### EXERCISE INSTRUCTIONS
Please output the data below exactly as given, starting at its first line and stopping after the line that contains "You are a computer-use agent. The height".

- Opening Delimiter -

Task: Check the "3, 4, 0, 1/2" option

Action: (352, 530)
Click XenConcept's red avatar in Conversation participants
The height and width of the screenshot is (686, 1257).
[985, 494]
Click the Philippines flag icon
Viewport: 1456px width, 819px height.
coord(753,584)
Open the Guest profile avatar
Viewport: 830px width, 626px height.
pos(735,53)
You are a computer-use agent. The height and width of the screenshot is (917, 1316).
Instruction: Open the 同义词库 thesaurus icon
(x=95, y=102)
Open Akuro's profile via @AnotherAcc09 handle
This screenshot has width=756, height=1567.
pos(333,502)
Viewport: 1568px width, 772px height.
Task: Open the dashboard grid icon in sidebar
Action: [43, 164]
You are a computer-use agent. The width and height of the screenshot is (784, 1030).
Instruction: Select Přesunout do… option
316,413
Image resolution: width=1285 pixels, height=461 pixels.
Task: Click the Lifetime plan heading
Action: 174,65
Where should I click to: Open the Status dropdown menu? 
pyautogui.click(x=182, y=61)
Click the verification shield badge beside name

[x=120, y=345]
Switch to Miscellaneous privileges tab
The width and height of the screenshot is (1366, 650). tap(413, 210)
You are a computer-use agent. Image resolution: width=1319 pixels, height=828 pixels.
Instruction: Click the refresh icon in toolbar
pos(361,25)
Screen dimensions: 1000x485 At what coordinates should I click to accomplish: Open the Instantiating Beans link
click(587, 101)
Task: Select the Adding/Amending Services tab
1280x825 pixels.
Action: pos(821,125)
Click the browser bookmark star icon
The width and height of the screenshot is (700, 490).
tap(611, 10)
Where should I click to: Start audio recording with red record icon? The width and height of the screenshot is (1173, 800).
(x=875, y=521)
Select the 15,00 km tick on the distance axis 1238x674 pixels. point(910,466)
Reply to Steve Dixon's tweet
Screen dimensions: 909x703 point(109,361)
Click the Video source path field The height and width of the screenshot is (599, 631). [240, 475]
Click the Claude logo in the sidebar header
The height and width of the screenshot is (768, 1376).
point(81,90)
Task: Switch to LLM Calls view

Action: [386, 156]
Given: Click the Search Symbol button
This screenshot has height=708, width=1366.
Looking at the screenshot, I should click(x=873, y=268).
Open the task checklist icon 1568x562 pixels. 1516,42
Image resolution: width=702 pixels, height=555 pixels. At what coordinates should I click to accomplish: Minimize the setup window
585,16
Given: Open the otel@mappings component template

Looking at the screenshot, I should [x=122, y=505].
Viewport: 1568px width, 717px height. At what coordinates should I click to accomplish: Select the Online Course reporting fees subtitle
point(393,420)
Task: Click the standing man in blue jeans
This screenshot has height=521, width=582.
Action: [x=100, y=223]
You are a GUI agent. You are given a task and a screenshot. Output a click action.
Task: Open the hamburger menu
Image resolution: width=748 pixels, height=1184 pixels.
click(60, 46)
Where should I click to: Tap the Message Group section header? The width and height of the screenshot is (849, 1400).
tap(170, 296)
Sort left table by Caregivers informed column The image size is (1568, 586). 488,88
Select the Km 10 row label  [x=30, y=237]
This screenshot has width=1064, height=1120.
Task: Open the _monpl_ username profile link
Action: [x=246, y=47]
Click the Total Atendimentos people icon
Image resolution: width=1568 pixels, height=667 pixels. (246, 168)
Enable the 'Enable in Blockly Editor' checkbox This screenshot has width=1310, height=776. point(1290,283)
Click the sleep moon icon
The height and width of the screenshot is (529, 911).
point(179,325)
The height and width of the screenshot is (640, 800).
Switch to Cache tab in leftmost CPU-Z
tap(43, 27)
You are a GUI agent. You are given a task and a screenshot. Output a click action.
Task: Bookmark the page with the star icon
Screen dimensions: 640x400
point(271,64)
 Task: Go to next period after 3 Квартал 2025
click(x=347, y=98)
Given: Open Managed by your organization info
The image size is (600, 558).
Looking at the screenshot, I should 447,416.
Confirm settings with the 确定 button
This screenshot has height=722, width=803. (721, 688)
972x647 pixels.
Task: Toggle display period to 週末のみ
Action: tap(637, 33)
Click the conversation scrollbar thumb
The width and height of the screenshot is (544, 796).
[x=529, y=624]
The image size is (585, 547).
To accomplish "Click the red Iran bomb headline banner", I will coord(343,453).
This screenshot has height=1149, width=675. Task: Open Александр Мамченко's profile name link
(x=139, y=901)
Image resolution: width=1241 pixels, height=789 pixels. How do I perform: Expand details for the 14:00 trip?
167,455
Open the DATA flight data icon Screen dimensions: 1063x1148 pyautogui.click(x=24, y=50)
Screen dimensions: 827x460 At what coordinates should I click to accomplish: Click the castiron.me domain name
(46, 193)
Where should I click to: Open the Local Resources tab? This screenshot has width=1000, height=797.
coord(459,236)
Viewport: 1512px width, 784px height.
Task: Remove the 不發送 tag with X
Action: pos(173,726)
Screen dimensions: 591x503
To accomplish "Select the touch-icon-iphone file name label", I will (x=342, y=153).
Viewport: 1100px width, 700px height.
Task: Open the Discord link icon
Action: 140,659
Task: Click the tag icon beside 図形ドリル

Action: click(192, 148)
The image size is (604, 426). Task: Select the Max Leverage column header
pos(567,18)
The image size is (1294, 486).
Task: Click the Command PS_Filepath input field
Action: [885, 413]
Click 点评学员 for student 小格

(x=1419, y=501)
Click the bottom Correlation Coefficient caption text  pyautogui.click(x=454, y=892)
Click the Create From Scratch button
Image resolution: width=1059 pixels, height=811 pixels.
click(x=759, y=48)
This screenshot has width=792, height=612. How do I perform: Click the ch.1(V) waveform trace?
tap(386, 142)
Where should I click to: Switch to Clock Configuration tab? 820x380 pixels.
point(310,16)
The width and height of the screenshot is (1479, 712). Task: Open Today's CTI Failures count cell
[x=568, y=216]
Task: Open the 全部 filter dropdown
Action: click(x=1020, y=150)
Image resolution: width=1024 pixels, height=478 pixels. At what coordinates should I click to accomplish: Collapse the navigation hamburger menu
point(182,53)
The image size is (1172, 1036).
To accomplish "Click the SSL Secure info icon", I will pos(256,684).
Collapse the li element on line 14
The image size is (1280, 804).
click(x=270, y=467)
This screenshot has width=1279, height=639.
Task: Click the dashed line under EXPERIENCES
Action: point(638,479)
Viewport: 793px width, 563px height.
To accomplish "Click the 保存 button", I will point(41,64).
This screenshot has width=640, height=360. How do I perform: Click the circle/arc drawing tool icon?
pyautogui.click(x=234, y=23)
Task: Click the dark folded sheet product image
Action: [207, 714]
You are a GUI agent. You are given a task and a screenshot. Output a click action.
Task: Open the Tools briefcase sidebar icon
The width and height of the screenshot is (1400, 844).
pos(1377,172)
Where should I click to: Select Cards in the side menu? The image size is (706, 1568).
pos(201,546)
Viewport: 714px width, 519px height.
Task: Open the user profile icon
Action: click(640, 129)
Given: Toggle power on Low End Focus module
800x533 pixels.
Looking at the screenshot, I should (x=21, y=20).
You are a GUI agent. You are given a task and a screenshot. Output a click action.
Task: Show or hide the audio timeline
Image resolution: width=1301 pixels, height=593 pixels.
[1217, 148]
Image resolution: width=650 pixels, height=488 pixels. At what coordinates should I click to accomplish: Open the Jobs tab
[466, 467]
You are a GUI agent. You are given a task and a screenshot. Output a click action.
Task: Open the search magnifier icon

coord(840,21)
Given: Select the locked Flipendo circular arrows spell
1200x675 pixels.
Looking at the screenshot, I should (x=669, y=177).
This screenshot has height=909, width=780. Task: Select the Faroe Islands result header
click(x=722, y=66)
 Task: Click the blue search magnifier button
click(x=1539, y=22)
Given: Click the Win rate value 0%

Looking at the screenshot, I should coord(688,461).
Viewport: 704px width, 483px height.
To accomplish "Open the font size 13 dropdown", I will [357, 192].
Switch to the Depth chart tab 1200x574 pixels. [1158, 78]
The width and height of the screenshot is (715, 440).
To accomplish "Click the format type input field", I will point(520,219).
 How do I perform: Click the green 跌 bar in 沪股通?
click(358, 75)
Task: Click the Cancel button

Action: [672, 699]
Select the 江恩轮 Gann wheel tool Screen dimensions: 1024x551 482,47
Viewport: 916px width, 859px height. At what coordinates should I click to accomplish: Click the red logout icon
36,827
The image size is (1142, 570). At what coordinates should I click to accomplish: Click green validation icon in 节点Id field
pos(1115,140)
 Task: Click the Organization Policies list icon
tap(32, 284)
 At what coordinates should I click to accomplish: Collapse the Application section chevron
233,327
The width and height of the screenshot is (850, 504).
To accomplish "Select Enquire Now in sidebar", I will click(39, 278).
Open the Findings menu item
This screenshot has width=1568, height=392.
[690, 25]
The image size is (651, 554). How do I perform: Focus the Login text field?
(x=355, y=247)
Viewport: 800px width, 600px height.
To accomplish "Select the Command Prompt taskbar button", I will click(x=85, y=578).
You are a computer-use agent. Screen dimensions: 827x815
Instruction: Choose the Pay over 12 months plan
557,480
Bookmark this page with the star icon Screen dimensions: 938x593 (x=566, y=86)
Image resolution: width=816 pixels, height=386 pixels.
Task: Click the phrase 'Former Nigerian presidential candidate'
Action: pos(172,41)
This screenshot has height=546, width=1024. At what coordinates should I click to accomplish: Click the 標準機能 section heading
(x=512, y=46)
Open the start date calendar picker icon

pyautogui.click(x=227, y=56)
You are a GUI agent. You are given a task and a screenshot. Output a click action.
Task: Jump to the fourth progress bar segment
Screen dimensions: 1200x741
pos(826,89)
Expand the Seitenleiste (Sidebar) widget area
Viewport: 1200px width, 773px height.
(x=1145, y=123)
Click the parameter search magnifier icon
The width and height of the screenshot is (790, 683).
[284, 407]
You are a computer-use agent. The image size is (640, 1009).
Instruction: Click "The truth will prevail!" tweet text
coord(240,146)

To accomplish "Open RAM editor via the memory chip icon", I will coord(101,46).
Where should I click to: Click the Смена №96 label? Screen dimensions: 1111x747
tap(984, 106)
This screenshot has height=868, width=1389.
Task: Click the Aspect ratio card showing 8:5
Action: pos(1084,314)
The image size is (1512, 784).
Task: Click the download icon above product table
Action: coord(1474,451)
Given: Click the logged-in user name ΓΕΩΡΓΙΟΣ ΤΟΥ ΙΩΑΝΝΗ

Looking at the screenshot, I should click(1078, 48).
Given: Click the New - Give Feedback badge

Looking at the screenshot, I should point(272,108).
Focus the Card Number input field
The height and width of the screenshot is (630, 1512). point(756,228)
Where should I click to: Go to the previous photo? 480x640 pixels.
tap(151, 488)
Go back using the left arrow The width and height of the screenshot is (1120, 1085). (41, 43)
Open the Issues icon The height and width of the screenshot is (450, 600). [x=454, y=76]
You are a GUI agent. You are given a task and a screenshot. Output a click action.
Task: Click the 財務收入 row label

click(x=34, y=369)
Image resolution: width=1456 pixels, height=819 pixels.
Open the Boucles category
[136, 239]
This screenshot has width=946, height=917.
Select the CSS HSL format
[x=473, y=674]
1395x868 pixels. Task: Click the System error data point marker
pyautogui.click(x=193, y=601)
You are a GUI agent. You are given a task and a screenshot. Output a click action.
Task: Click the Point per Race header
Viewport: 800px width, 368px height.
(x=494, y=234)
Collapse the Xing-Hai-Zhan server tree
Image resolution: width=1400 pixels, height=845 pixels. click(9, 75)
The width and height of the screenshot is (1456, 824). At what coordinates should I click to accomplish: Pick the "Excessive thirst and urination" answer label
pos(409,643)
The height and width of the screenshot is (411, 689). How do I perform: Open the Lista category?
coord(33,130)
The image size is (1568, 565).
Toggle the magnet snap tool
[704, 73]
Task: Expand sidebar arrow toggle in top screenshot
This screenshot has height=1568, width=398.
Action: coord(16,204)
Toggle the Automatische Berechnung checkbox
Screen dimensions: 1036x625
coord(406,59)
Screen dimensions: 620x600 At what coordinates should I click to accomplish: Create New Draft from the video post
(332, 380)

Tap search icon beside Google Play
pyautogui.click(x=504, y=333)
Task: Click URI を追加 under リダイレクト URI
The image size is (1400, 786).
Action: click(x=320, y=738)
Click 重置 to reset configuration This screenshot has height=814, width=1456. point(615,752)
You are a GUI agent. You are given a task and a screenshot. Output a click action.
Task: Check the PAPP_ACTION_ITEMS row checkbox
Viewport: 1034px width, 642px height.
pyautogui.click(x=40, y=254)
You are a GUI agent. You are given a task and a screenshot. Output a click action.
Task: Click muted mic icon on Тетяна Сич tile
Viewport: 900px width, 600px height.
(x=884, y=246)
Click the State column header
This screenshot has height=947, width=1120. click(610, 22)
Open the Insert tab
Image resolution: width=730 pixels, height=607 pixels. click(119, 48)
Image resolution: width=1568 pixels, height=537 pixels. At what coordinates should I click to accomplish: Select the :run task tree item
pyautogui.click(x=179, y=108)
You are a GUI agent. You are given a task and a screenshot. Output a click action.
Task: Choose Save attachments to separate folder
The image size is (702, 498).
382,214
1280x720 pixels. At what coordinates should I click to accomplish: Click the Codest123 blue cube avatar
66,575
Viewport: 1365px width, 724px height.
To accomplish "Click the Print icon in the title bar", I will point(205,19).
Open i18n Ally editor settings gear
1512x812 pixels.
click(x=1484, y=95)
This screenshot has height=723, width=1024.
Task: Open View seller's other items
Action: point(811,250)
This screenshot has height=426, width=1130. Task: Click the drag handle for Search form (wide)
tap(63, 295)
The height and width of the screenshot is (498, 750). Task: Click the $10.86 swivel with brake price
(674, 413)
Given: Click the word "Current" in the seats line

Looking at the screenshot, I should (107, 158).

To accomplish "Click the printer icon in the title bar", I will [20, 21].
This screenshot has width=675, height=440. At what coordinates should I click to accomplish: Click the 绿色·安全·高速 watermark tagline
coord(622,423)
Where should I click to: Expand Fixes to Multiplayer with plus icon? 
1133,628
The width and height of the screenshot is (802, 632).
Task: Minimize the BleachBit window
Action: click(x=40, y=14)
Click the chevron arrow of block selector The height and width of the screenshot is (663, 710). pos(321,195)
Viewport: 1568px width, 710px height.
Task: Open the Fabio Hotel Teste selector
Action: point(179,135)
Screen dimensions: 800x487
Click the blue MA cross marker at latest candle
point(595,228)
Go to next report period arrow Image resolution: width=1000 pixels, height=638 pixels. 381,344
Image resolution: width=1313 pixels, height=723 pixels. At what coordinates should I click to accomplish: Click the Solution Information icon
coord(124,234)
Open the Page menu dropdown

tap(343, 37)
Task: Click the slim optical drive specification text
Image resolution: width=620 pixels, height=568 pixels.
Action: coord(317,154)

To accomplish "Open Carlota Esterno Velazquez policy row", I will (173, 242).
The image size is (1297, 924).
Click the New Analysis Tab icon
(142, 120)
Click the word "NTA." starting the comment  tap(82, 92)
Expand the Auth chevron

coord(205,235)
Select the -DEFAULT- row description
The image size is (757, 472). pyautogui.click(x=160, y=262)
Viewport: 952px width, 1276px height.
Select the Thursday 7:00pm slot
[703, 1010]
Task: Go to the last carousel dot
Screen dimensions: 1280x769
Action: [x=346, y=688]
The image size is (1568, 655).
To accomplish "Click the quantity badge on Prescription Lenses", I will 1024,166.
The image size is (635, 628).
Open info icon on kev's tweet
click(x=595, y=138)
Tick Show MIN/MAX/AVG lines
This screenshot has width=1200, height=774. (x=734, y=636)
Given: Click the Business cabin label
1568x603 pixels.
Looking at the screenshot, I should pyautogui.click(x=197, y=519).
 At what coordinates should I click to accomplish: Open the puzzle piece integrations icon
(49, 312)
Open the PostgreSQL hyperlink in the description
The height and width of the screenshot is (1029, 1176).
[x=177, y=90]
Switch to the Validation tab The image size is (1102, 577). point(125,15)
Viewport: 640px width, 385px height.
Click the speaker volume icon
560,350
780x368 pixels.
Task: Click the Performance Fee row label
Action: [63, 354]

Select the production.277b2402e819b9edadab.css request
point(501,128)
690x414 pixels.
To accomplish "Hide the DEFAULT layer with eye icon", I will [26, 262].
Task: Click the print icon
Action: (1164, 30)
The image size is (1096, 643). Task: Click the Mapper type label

- Closing Delimiter -

### WORKED SOLUTION
Task: Check the "3, 4, 0, 1/2" option

Action: (352, 530)
Click XenConcept's red avatar in Conversation participants
The height and width of the screenshot is (686, 1257).
[985, 494]
Click the Philippines flag icon
Viewport: 1456px width, 819px height.
coord(753,584)
Open the Guest profile avatar
Viewport: 830px width, 626px height.
pos(735,53)
You are a computer-use agent. The height and width of the screenshot is (917, 1316).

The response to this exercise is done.